The current high degree of global economic uncertainty, stemming in large part from geopolitical developments and accelerating technological change, is making performance assessment for pay purposes increasingly complex. Companies are struggling to align pay with performance on a formulaic basis, increasing the role of derogation clauses, discretionary powers, and one-off awards in adapting the implementation of remuneration policies to exceptional circumstances.
While these kinds of measures provide flexibility to remuneration committees, their use is subject to intense scrutiny from investors and proxy advisors, who demand greater transparency regarding their operation and application. The challenge for committees lies in balancing their need for greater flexibility with these requirements for transparency and accountability.

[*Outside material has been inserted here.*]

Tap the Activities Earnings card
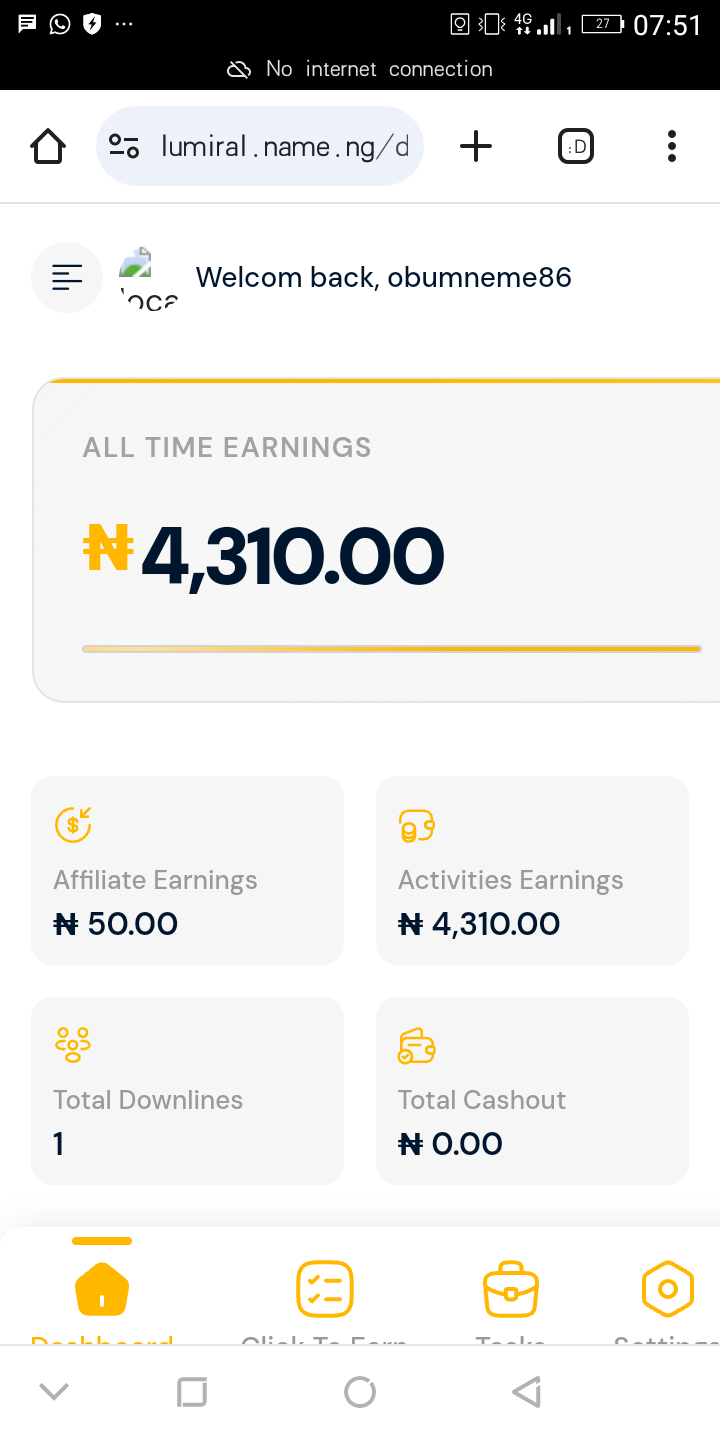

Pay-for-performance disclosure practices
There remains significant variation in pay-for-performance disclosure practices across Europe, with companies based in countries like the UK and the Netherlands exhibiting more consistently transparent practices than others. Proxy advisors and investors are pushing companies everywhere to improve disclosure, particularly around the operation of incentive plans and performance metrics. Indeed, disclosure concerns account for around a third of all negative proxy voting recommendations, with some companies facing particular criticism for the vagueness of their remuneration reporting.
There is evidence that companies that have improved their disclosure practices have seen more favourable proxy voting recommendations. As we move towards the 2026 AGM season, it's clear that increased transparency and clear communication around executive compensation will be crucial in winning continued investor and proxy support.
What happens next
The executive compensation landscape is evolving rapidly, driven by the rising need for global competitiveness, the challenges of performance assessment in a volatile environment, and the push from investors and proxies for greater transparency in remuneration disclosure practices. As organizations navigate these complexities, it's essential to stay informed about the latest trends and best practices.
By understanding these dynamics and adapting executive compensation strategies accordingly, companies can better align their practices with shareholder interests and market expectations. As we look ahead to 2026 and beyond, the ability to navigate these challenges effectively will be critical to success.